Ces surfeurs voyageaient avec un budget limité et exploitaient la force relative du dollar américain ou australien par rapport au peso mexicain ou à la roupie indonésienne. Le plaisir de découvrir des vagues loin des foules étouffantes de Los Angeles ou du Queensland étant en grande partie lié à l’hébergement et au transport, il s’agissait d’un véritable défi. À cette époque, les explorateurs du surf logeaient souvent dans des familles, mangeaient de la nourriture locale et passaient des accords avec des pêcheurs sceptiques pour se rendre sur des récifs et des plages éloignés.

Mais voyager indéfiniment sans emploi finit par épuiser vos fonds. Dans Thai Stick: Surfers, Scammers, and the Untold Story of the Marijuana Trade :

Surfeurs, escrocs et l’histoire inédite du commerce de la marijuana) Peter Maguire et Mike Ritter expliquent comment certains se sont tournés vers la contrebande d’herbe pour financer leurs aventures. D’autres trafiquaient des produits plus rentables, mais plus dangereux, comme l’héroïne d’Asie du Sud-Est et la cocaïne d’Amérique latine.

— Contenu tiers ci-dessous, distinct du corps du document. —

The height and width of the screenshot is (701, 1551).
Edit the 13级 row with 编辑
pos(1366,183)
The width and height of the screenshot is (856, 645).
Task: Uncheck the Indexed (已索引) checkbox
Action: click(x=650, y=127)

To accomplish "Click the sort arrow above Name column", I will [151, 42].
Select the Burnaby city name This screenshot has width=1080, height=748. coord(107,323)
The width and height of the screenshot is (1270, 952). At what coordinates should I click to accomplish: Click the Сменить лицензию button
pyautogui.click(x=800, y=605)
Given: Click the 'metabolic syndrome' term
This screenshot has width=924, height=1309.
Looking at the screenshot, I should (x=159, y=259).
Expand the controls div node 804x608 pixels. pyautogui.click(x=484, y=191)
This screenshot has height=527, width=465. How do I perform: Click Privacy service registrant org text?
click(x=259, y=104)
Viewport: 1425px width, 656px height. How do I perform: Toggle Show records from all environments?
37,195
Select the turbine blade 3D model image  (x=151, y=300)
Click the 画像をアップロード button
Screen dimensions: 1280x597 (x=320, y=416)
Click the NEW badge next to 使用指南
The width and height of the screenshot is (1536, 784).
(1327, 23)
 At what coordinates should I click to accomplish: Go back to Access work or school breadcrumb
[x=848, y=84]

De manière surréaliste, l’une des vedettes de The Endless Summer, Mike Hynson, fait une apparition dans le « documentaire » Rainbow Bridge (1971) sur Jimi Hendrix. Dans ce film, il montre inexplicablement comment lui et d’autres trafiquants font passer de la drogue par des compartiments secrets à l’intérieur de leurs planches de surf. Ce film bizarre et incohérent soulève de nombreuses questions, mais les raisons qui ont poussé Hynson à révéler un tel savoir-faire restent sans réponse.

Le lien entre le surf et le narcotrafic a rendu l’image du surfeur rebelle encore plus cool. Pourtant, l’argent facile du trafic de drogue a injecté une dose fatale d’avidité et de matérialisme.

Résistance à Hawaï

Le surf hawaïen continue d’attirer les surfeurs. Avec l’accession au statut d’État en 1959, le tourisme a connu un essor sans précédent. En l’espace d’une décennie, un gigantesque boom de la construction a transformé Waikiki. Cependant, dans les années 1970, ce ne sont plus les vagues relativement douces de Waikiki qui attirent les surfeurs, mais les vagues d’hiver beaucoup plus grosses, difficiles et mortelles de la côte nord, à Sunset Beach, Banzai Pipeline et Waimea Bay.

Alors que les haoles de Californie et d’Australie envahissaient la petite ville de Haleiwa, faisaient grimper les loyers de la communauté rurale et s’entassaient sur les 11 kilomètres de côte qui abritent certaines des vagues les plus emblématiques du monde, la communauté locale devint de plus en plus agacée et hostile.

L’assaut du tourisme néocolonial a coïncidé avec une renaissance du nationalisme hawaïen. De nombreux Hawaïen.ness se sont senti.es exclu.es du boom économique provoqué par l’avènement des compétitions professionnelles de surf, couvertes par la télévision nationale et sponsorisées par de grandes entreprises telles que la vodka Smirnoff.

En 1975, un groupe de surfeurs hawaïens, pour la plupart autochtones, a fondé le Hui He’e O Nalu, un club destiné à protéger le surf hawaïen. Ses membres étaient vêtus de shorts noirs assortis d’une bande rouge et jaune, couleurs qui, culturellement, signifiaient l’appartenance aux classes dirigeantes indigènes de l’ali’i, qui avaient considéré certains spots de surf comme kapu, réservés à elles seules, ou interdits aux roturiers sous peine de mort. Ils ont adopté des tactiques musclées à l’encontre des surfeurs haole qu’ils considéraient comme irrespectueux.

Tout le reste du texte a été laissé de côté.